= Derja Association =

Derija Association (جمعية دارجة in Arabic; Association Derja in French) is a group that advocates for the use of Tunisian Arabic (also known as derja 'common') as a written language. It argues for an expanded public role for the vernacular language as an authentic expression of Tunisian identity and culture. It holds an annual conference and awards prizes for literature written in Tunisian.

== Activities ==
The Derja Association holds an annual conference, scheduled to coincide with International Mother Language Day. with guest speakers who present about Tunisian language. Association president, Ramzi Cherif, has described the purpose of these conferences as "raising the value and recognition of Tunisian" as well as developing it into an "independent" language.

A particular focus of the association is advancing the status of Tunisian as a written language. To this end, the association maintains a library of materials written in Tunisian Arabic and offers downloadable keyboards (in Arabic letters and Latin letters) on its website. It also advocates for the adoption of Tunisian as an official language in Tunisia, second to Standard Arabic.

== Prizes ==
At the annual conference, the association awards several prizes for literature written in Tunisian Arabic: the Ali Douagi Prize for best work in Tunisian Arabic; the Abdelaziz El Aroui Prize; and the Hedi Balegh Prize for translation. The prizes are all named after 20th-century Tunisian literary figures who contributed works in Tunisian Arabic.
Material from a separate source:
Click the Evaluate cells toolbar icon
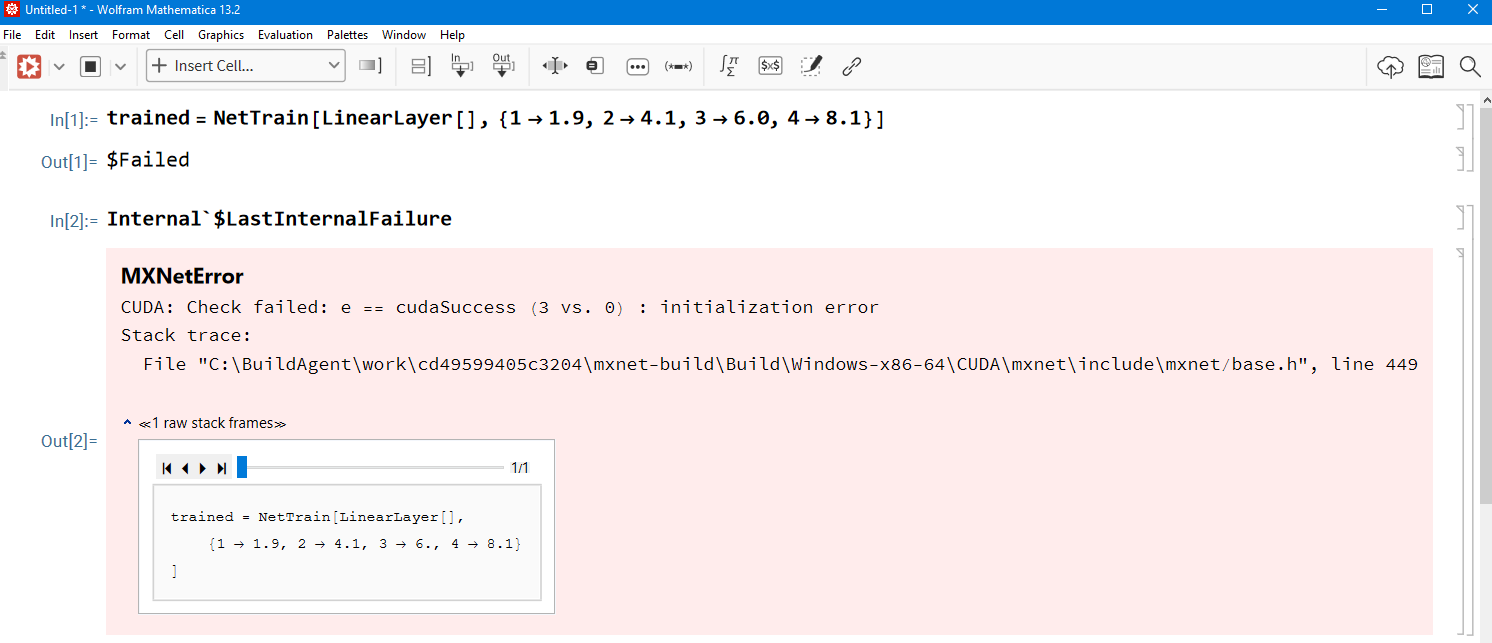This screenshot has width=1492, height=643. 29,66
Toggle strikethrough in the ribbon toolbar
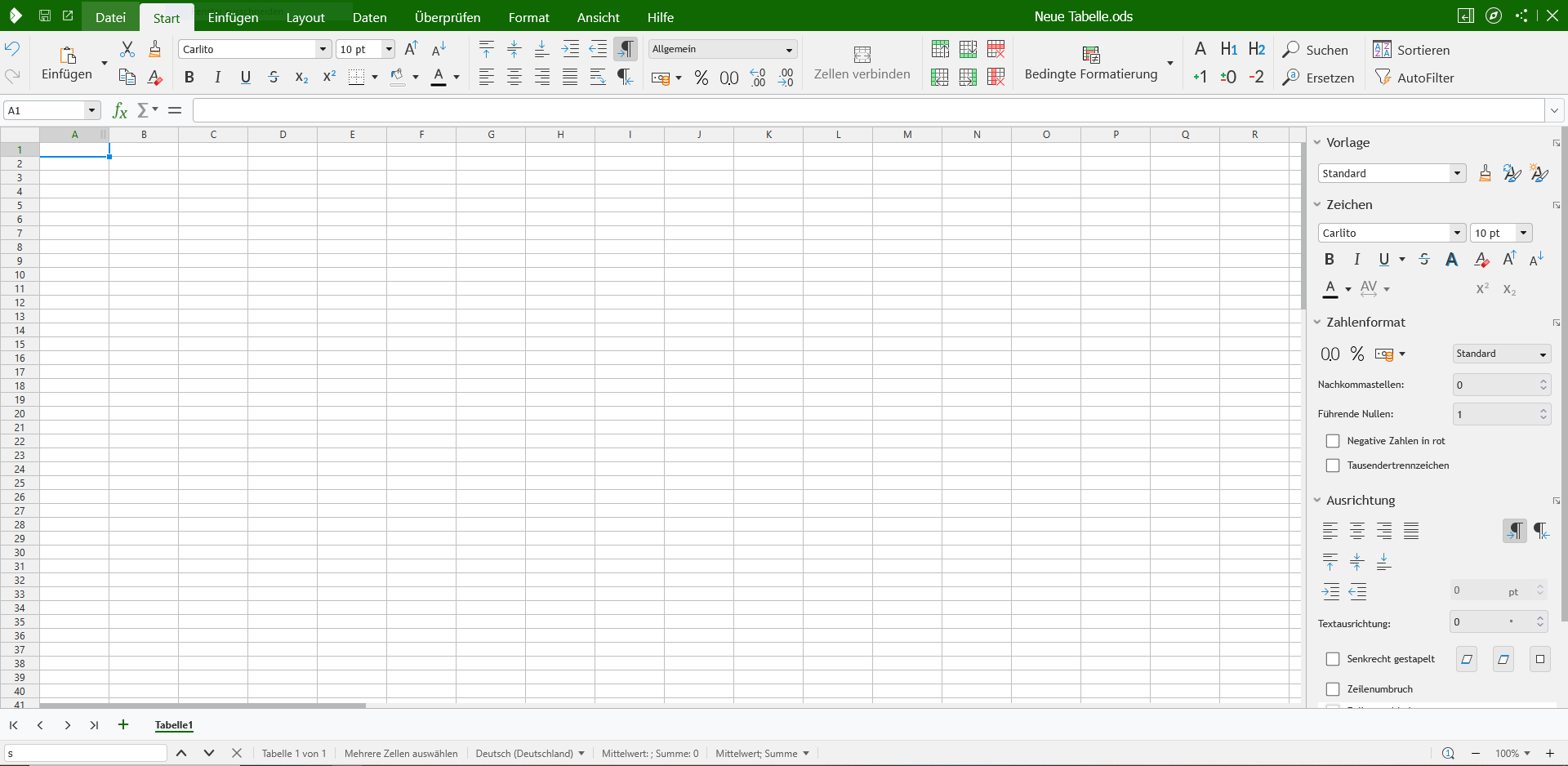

Ali Douagi wrote plays and short stories in which the characters' dialogue was written in Tunisian. Abdelaziz El Aroui told traditional Tunisian folktales on his popular radio (and later television) programs. Hedi Balegh was a pro-vernacular advocate from the late 20th century who, in addition to other contributions, translated Le Petit Prince into Tunisian Arabic.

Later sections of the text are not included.